§ RECORDS TO USE:
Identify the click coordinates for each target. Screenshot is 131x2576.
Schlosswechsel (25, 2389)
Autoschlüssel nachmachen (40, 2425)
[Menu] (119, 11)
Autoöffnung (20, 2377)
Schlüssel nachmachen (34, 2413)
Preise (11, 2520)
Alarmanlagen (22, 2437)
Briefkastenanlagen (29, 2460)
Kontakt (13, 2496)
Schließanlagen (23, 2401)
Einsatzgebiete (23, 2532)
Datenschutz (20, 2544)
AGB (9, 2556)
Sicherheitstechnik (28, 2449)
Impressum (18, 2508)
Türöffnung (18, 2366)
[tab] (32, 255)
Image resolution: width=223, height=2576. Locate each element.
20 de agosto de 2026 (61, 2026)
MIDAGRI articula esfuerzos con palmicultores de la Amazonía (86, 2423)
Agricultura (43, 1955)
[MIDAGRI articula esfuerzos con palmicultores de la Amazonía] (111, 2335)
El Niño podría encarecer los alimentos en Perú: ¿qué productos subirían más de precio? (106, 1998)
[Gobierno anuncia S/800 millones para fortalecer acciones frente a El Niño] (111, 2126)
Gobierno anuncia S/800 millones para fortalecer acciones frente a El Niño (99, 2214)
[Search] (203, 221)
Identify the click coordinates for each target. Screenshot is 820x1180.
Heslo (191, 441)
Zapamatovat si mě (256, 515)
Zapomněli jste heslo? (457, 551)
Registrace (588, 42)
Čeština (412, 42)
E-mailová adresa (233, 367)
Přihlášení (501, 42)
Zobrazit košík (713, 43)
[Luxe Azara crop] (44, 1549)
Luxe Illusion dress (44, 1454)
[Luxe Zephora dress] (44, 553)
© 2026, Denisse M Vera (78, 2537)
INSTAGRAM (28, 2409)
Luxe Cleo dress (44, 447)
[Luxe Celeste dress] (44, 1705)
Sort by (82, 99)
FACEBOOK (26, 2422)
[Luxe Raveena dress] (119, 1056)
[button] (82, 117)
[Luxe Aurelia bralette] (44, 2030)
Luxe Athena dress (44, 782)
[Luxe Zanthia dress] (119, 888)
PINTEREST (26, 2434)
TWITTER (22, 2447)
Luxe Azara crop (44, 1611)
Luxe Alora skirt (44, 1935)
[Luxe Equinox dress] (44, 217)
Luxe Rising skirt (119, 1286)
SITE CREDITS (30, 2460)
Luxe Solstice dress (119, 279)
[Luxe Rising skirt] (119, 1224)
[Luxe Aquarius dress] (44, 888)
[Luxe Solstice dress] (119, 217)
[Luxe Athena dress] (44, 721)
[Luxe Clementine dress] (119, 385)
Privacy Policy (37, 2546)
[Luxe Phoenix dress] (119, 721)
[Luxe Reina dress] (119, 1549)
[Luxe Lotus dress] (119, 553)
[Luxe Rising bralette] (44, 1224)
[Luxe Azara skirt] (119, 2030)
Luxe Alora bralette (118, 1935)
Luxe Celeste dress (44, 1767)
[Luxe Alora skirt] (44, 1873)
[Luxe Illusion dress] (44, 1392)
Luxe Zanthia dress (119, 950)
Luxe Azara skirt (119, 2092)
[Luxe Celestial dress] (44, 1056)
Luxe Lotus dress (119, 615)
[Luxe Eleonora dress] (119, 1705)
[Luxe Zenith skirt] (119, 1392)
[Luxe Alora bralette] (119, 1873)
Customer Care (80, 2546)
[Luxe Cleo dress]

§ WHAT THE EXERCISE ASKS: Pull out each line of the records holding the string "skirt".

§ EXERCISE OUTPUT:
Luxe Alora skirt (44, 1935)
Luxe Rising skirt (119, 1286)
[Luxe Rising skirt] (119, 1224)
[Luxe Azara skirt] (119, 2030)
[Luxe Alora skirt] (44, 1873)
Luxe Azara skirt (119, 2092)
[Luxe Zenith skirt] (119, 1392)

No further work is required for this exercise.